Wie weit die WTG mit ihrer Anbiederung an politische Systeme geht ist nicht allein durch Dokumente aus der Hitler-Ära belegt. Zur Anklageerhebung gegen ex-Diktator Pinochet in Großbritannien wird man sogar in den WTG-Schriften fündig.

Das Märchen von der politischen Neutralität

Wie weit die WTG mit ihrer Anbiederung an politische Systeme geht ist nicht allein durch Dokumente aus der Hitler-Ära belegt. Aus aktuellem Anlass bezüglich der Anklageerhebung gegen Pinochet in Grossbritanien wird man sogar in den WTG- eigenen Schriften fündig. Der "Stern"-Reporter Rolf Nobel schrieb in seinem Buch "Falschspieler Gottes - Die Wahrheit über Jehovas Zeugen", Seiten 208 - 210, unter dem sarkastischen Untertitel "Errettung der Wachtturm-Gesellschaft durch Pinochet":

In dem »Jahrbuch« der Zeugen Jehovas von 1982, wo das Predigen der guten Botschaft in Chile ausführlich behandelt wird, verbreiten sie das Märchen, daß linke Extremisten 1973 eine »drastische Maßnahme gegen Jehovas Zeugen« geplant hätten.

Dem Putsch der faschistischen Generäle um Pinochet geben sie mit ihrem Dankeschön einen Heiligenschein: »Wenn das stimmt, haben wir Grund, Jehova für seinen wunderbaren Schutz zu danken!«

Im folgenden Absatz beschreibt der »Göttliche Kanal«, was er unter der apostrophierten »Neutralität« am Beispiel Chile versteht:

"In diesen spannungsreichen Tagen nach der Machtübernahme erwies sich unsere allgemein bekannte neutrale Haltung als ein Segen und Schutz. Als die Festnahme kommunistischer Aktivisten in Fabriken und Industriebetrieben bedenkliche Lücken hinterließ, wurden Zeugen oft in Schlüsselpositionen eingesetzt.
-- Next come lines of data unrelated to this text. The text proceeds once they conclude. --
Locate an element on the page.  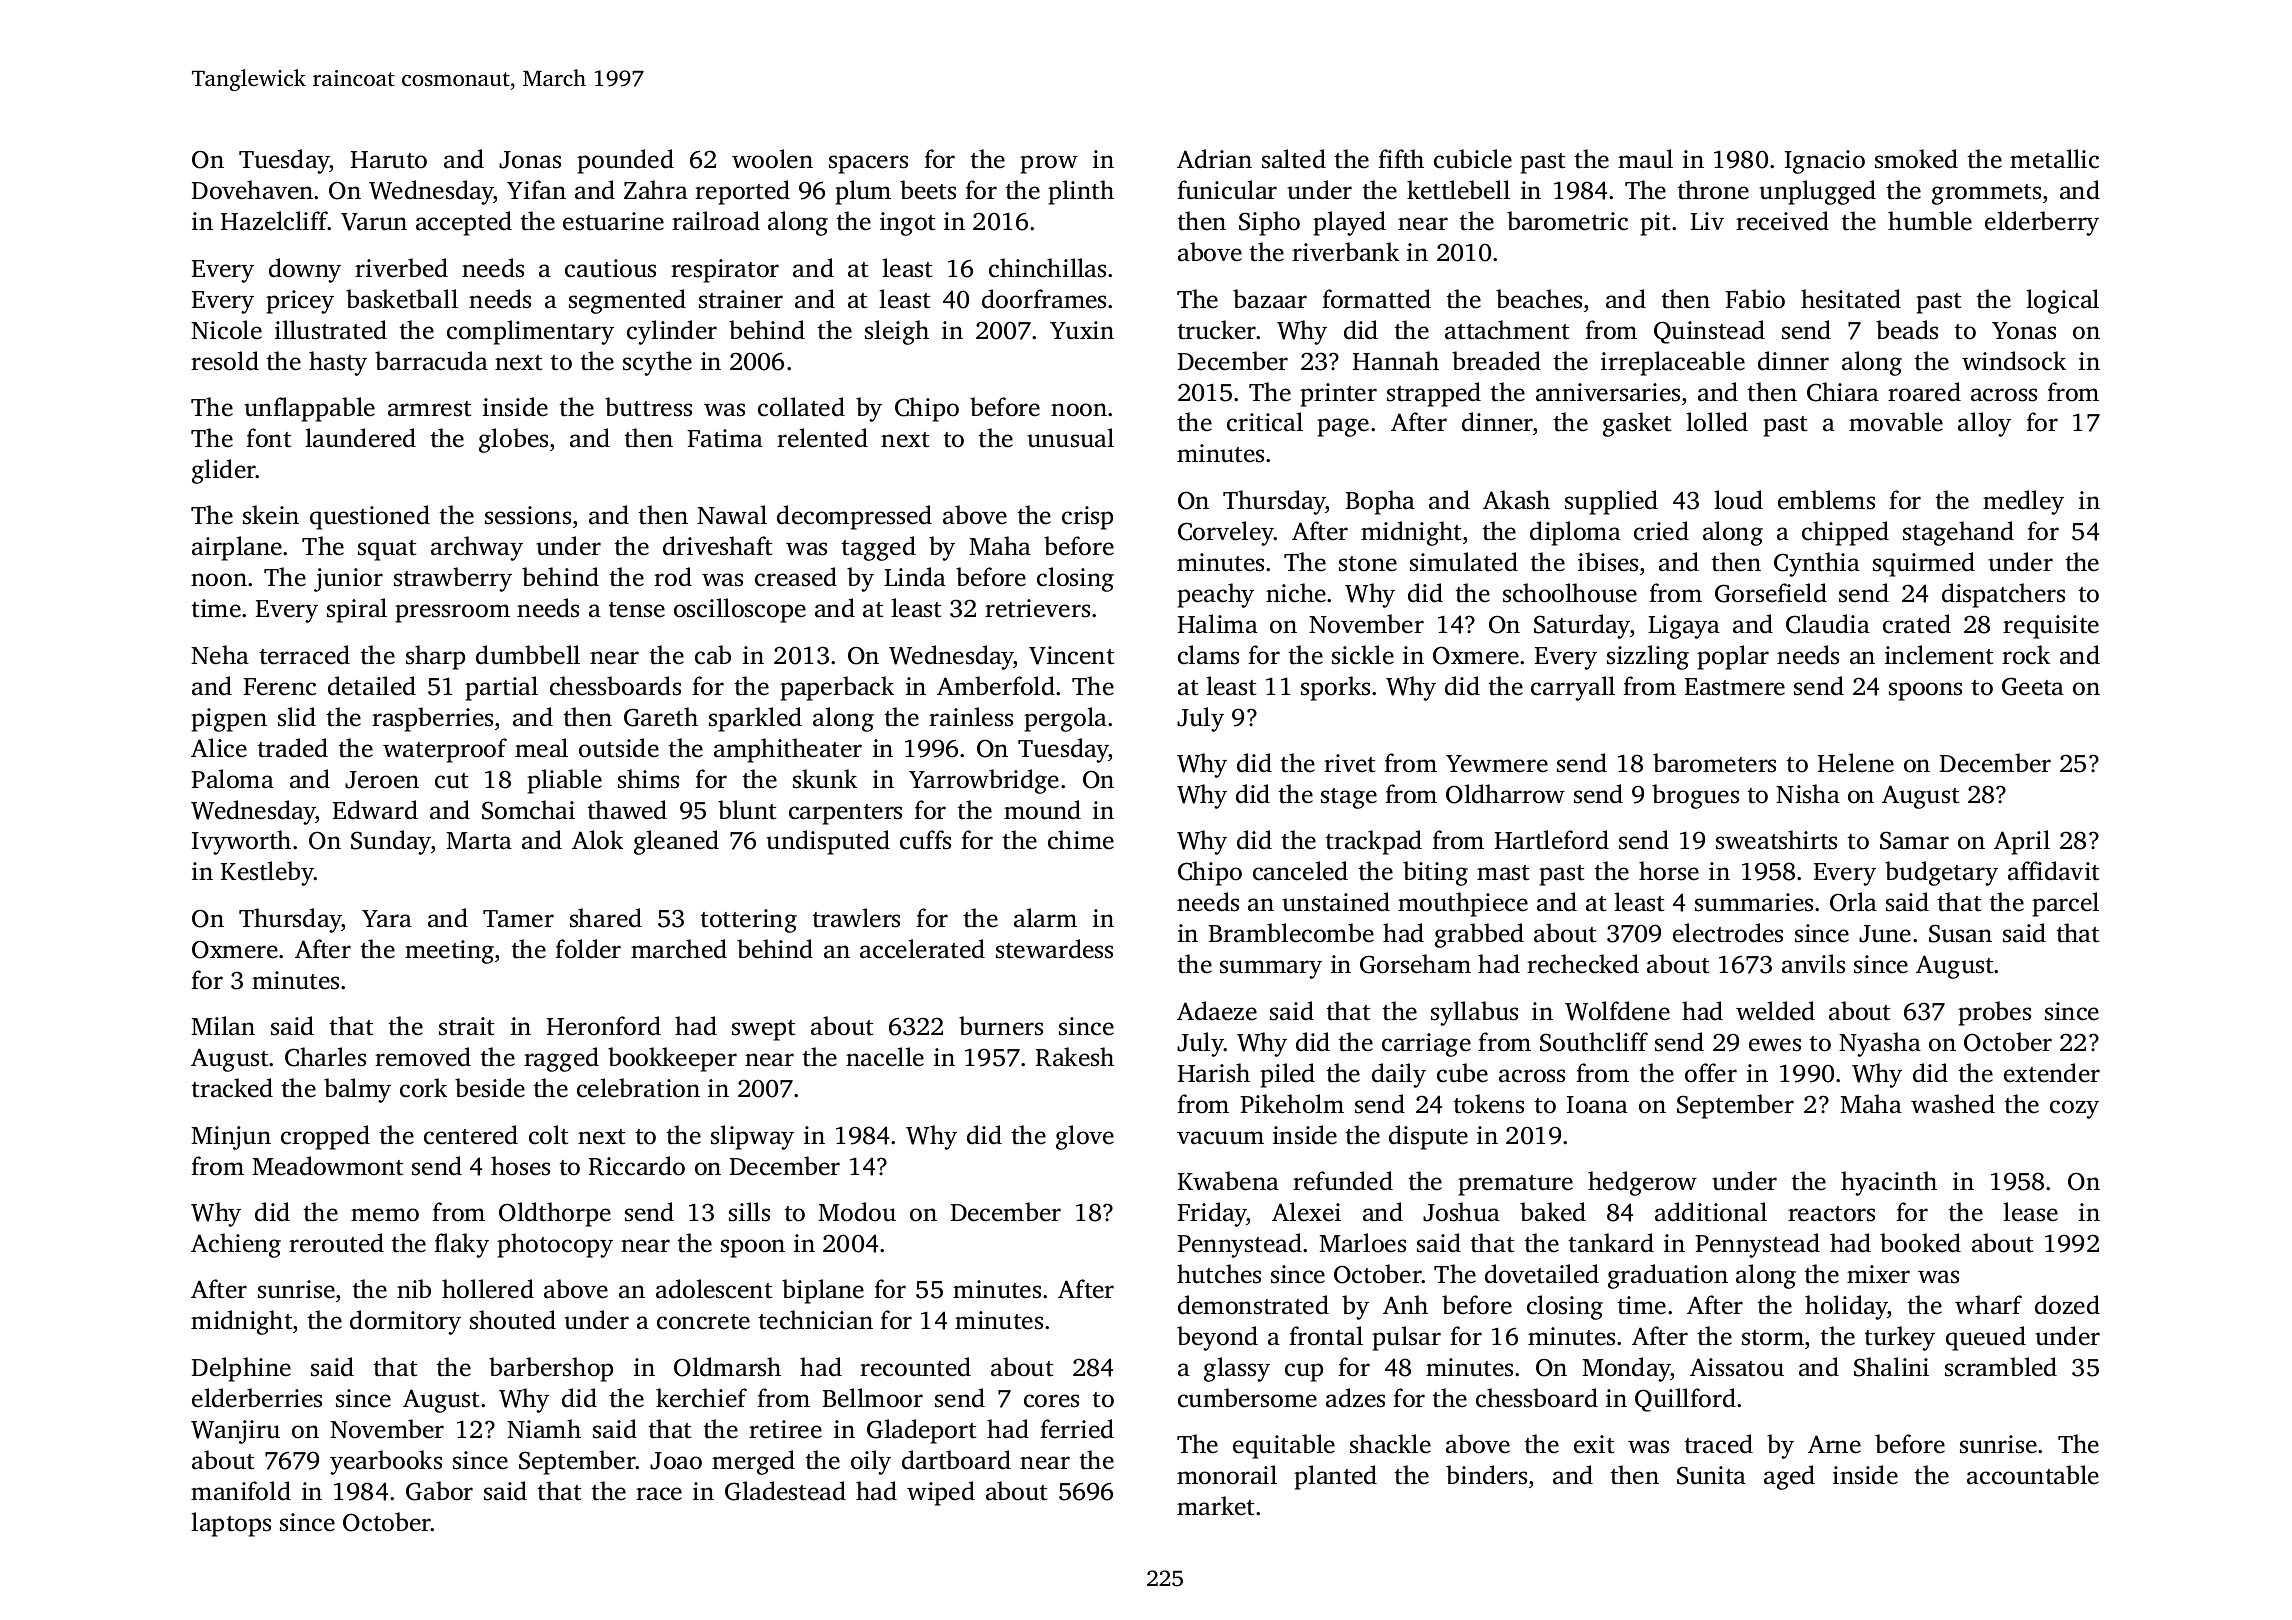
played is located at coordinates (1349, 223).
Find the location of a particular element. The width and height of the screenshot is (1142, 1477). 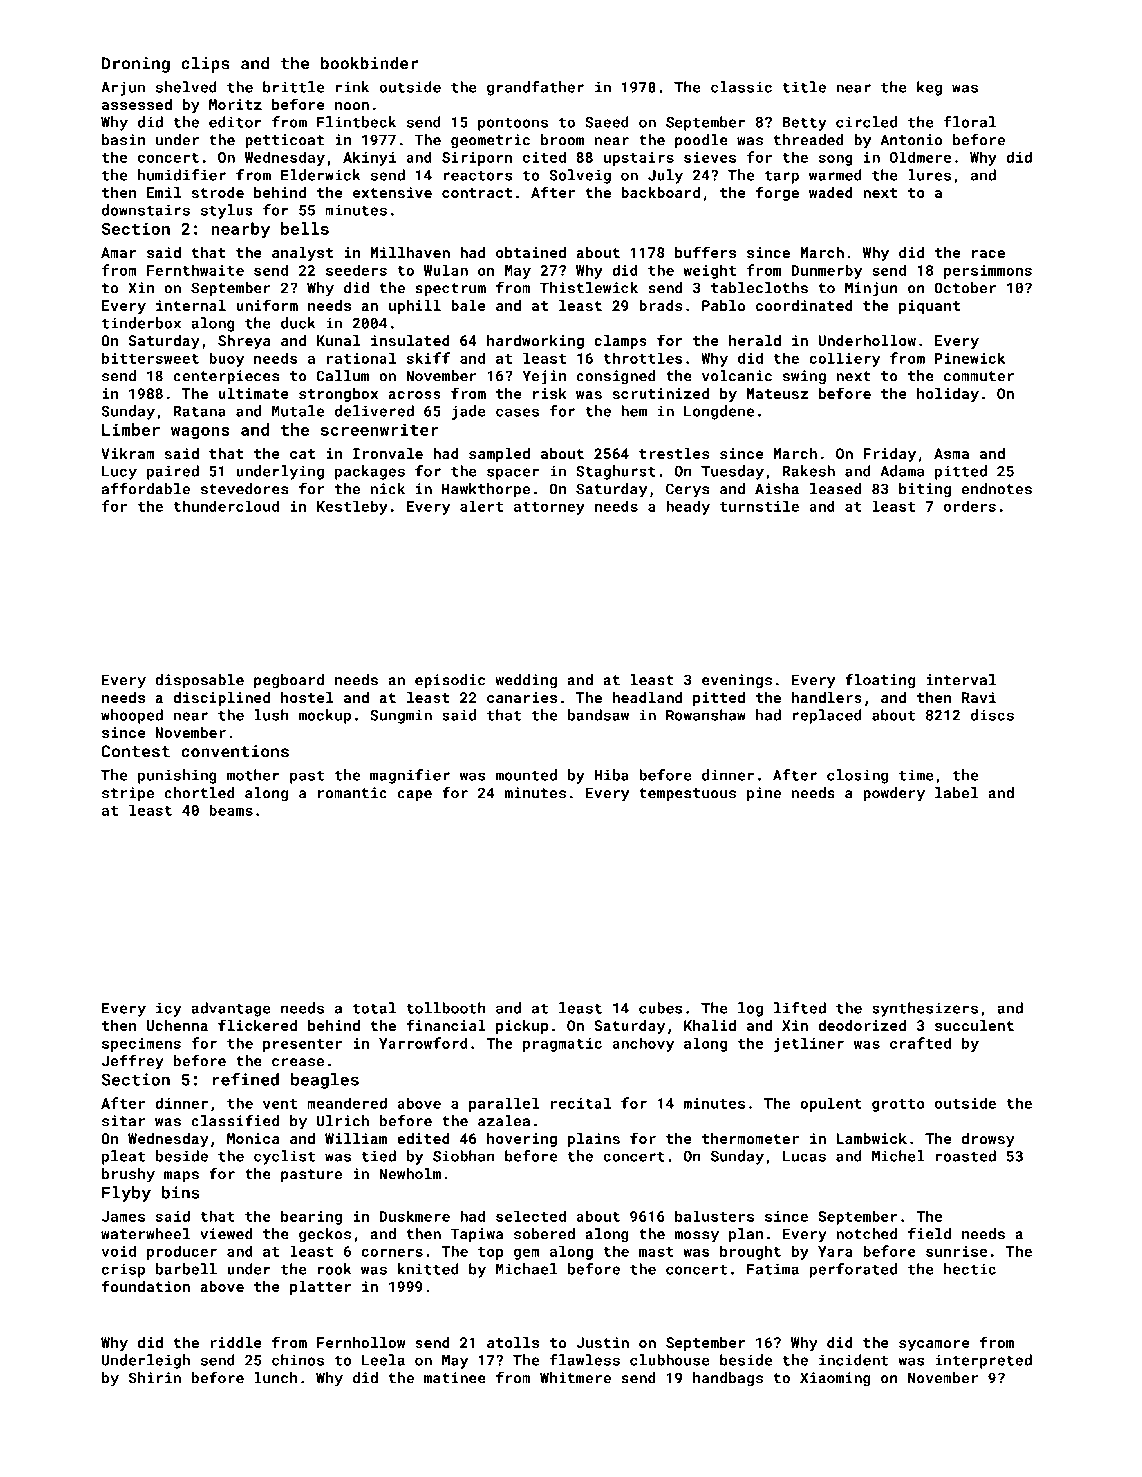

synthesizers is located at coordinates (925, 1009).
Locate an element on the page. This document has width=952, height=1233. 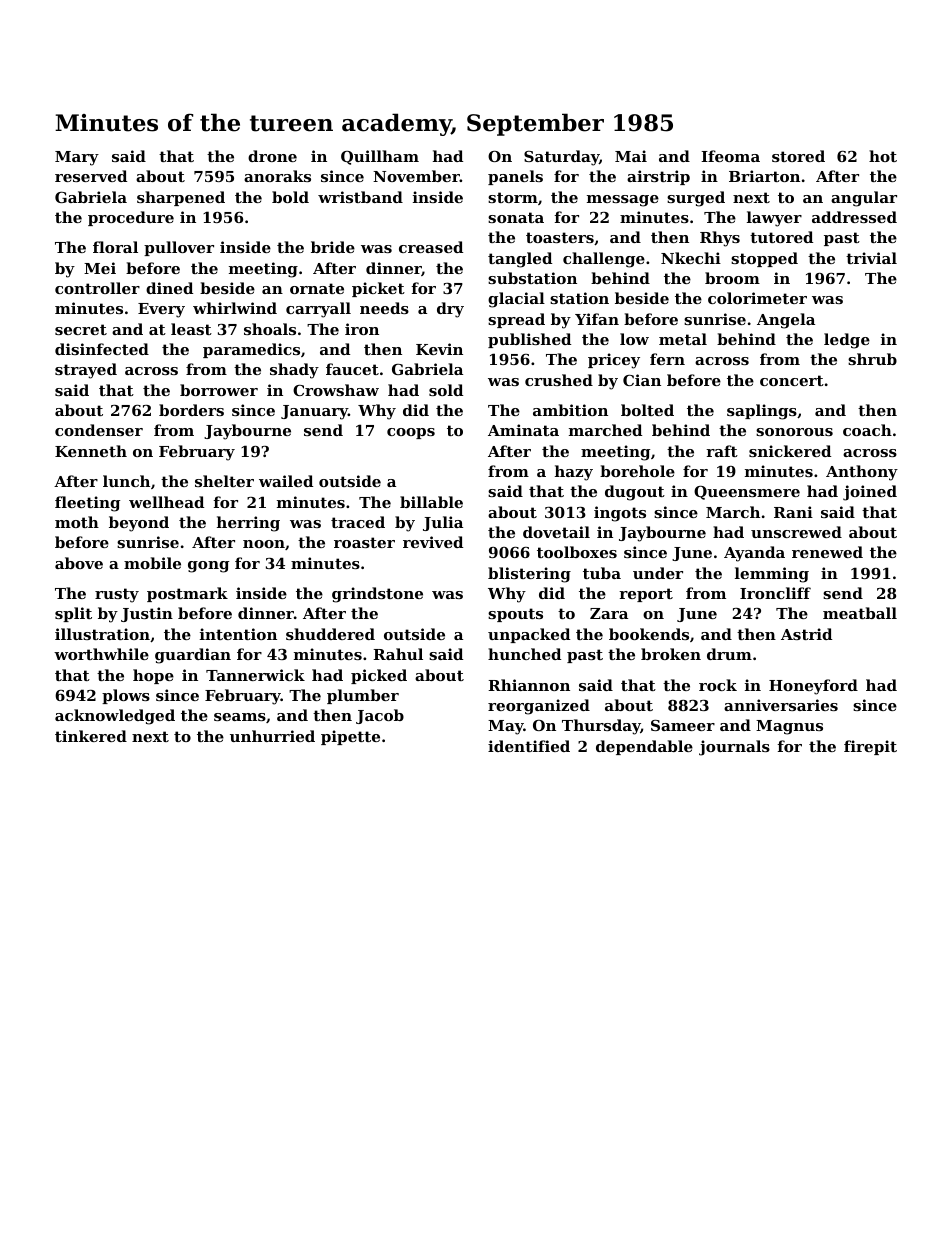
hope is located at coordinates (153, 676).
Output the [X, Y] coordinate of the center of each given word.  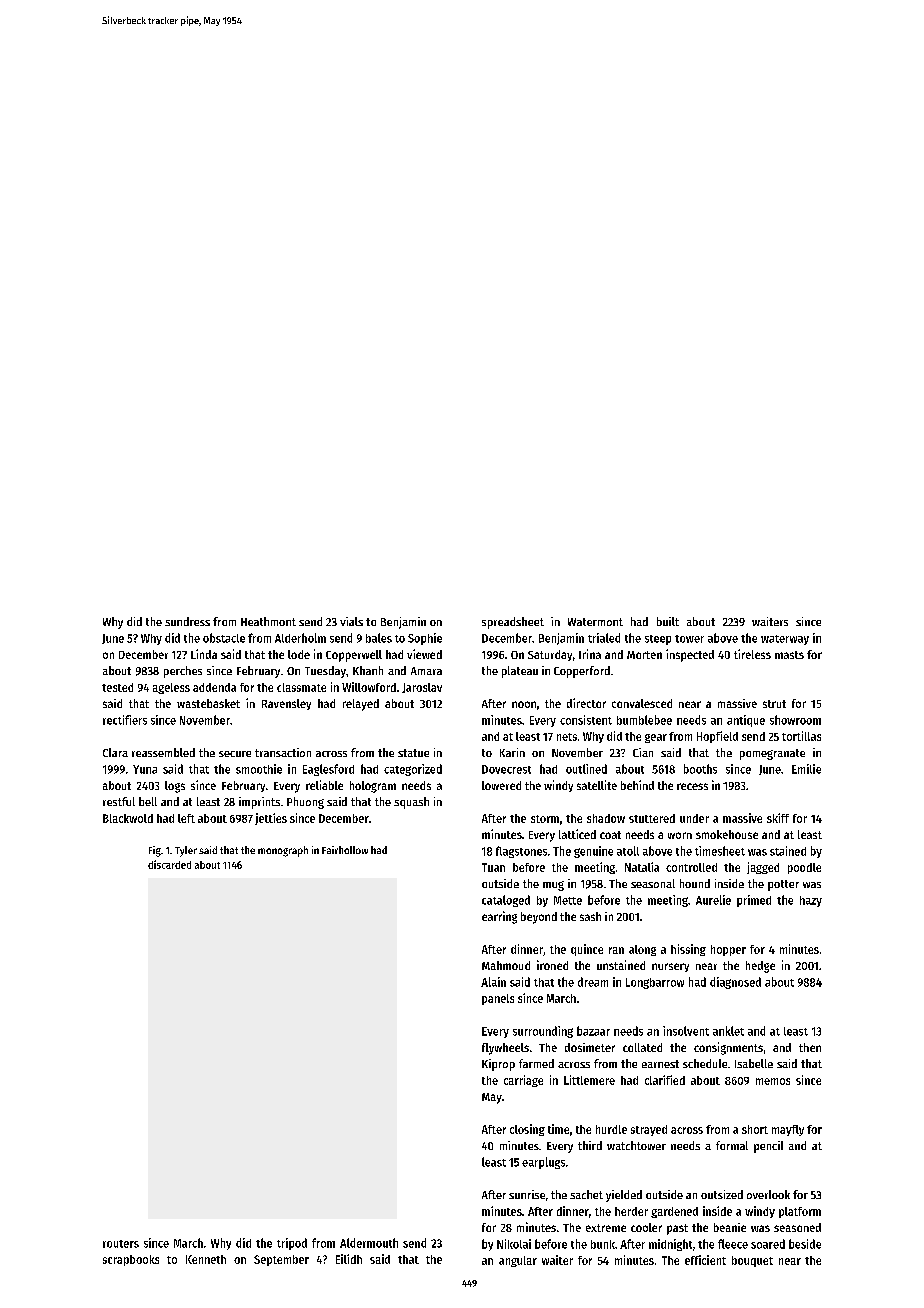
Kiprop [498, 1065]
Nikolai [514, 1244]
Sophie [425, 639]
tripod [292, 1244]
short [755, 1129]
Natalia [642, 867]
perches [183, 672]
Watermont [595, 622]
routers [121, 1244]
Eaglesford [328, 770]
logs [175, 787]
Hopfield [717, 737]
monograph [283, 851]
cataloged [506, 901]
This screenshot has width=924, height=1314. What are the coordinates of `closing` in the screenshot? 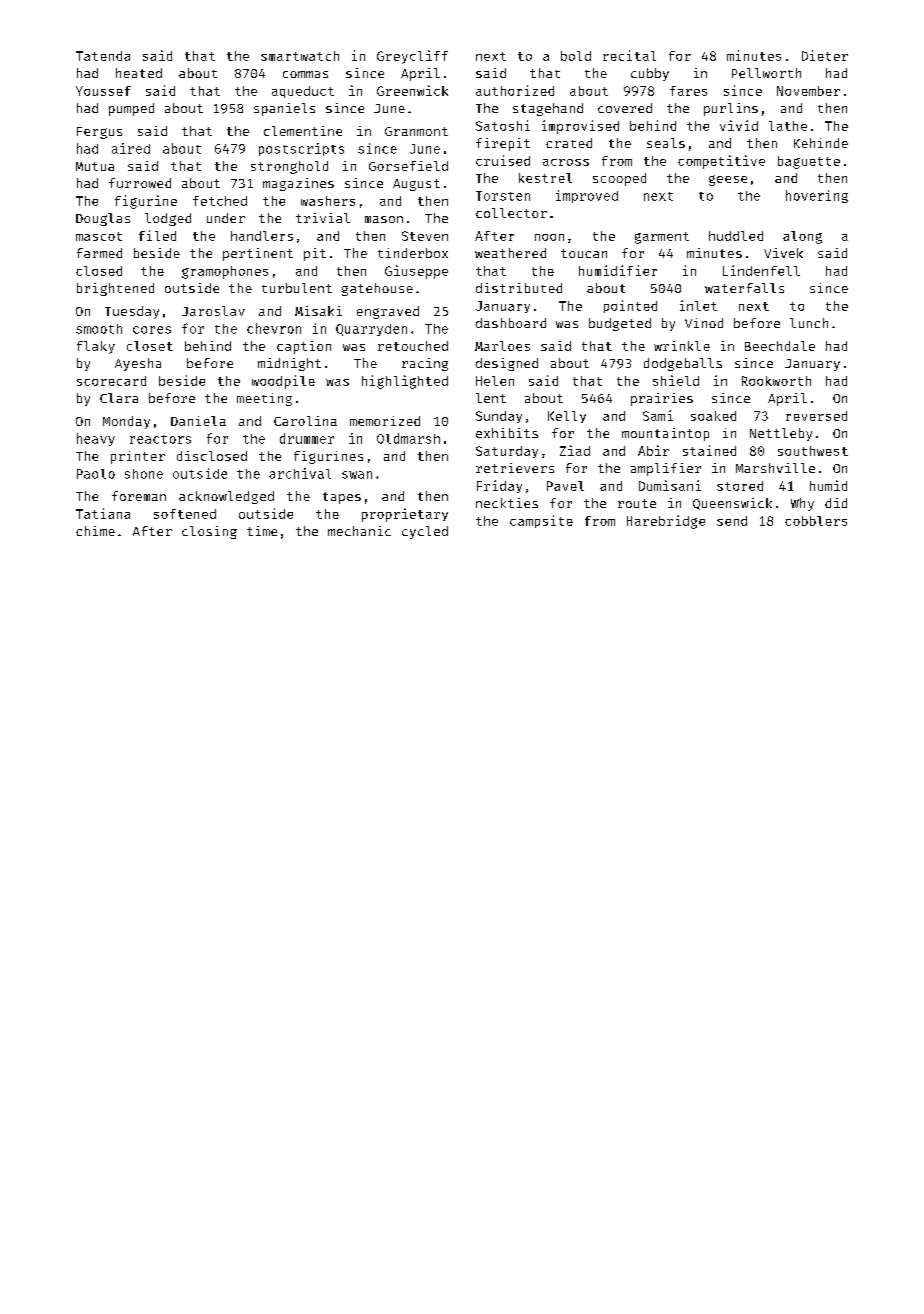 It's located at (209, 532).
Am Morgen des Staatsstreiches zum Beispiel suchten Soldaten die Wohnung eines Zeugen auf und fragten ihn, wie lange er brauchen würde, um die örtliche Ölraffinerie wieder in Betrieb zu setzen. Keinem anderen befähigten Mann war zu trauen!"

In dem 78seitigen Bericht über den chilenischen Zweig werden die Opfer des Militärputsches, die bekanntlich nach Tausenden zählen, mit keinem Satz erwähnt: kein Wort über die Leichen im Mapucho-Fluß, die Konzentrationslager in Rancagua, Concepciön oder auf Dawson Island, die Gefangenen im Stadion von Santiago, kein Wort über die Ermordung des rechtmäßig gewählten Präsidenten Allende.

Wer den Zeugen-Bericht über den Staatsstreich liest, muß den Eindruck gewinnen, die Faschisten um Pinochet (»Man sagt, daß Demokratie hin und wieder in Blut gebadet werden muß, damit sie weiterhin eine Demokratie sein kann!«) haben durch einen wundersamen Eingriff Gottes geputscht, um die geplante Vernichtung der Wachtturm-Gesellschaft durch Sozialisten und Kommunisten zu verhindern.

Der Bericht über Chile ist in seiner politisch reaktionären und einseitigen Schilderung kein Einzelfall. Im »Jahrbuch« 1981 ist es EI Salvador, über das in geübter Schwarzweißmanier berichtet wird. Die Herrschenden sind die Guten, die Guerillas die Bösen: »staatsfeindlich«, »eine Bedrohung«, »Randalierer«. Mehrere Seiten des Berichts sind ihrem »Terror« gewidmet, dem staatlichen Terror der Militärs und ihrer Mordkommandos dagegen nicht eine Silbe.

Anmerkung:

Während in Chile ungeniert "Zivildienst unter militärischer Führung" als Kniefall vor dem Terrorregime Pinochets der Weltöffentlichkeit demonstriert wurde, mussten in vielen anderen Ländern der Erde junge Zeugen Jehovas unter dem Druck der WTG wählen: Gefängnis oder Gemeinschaftsentzug!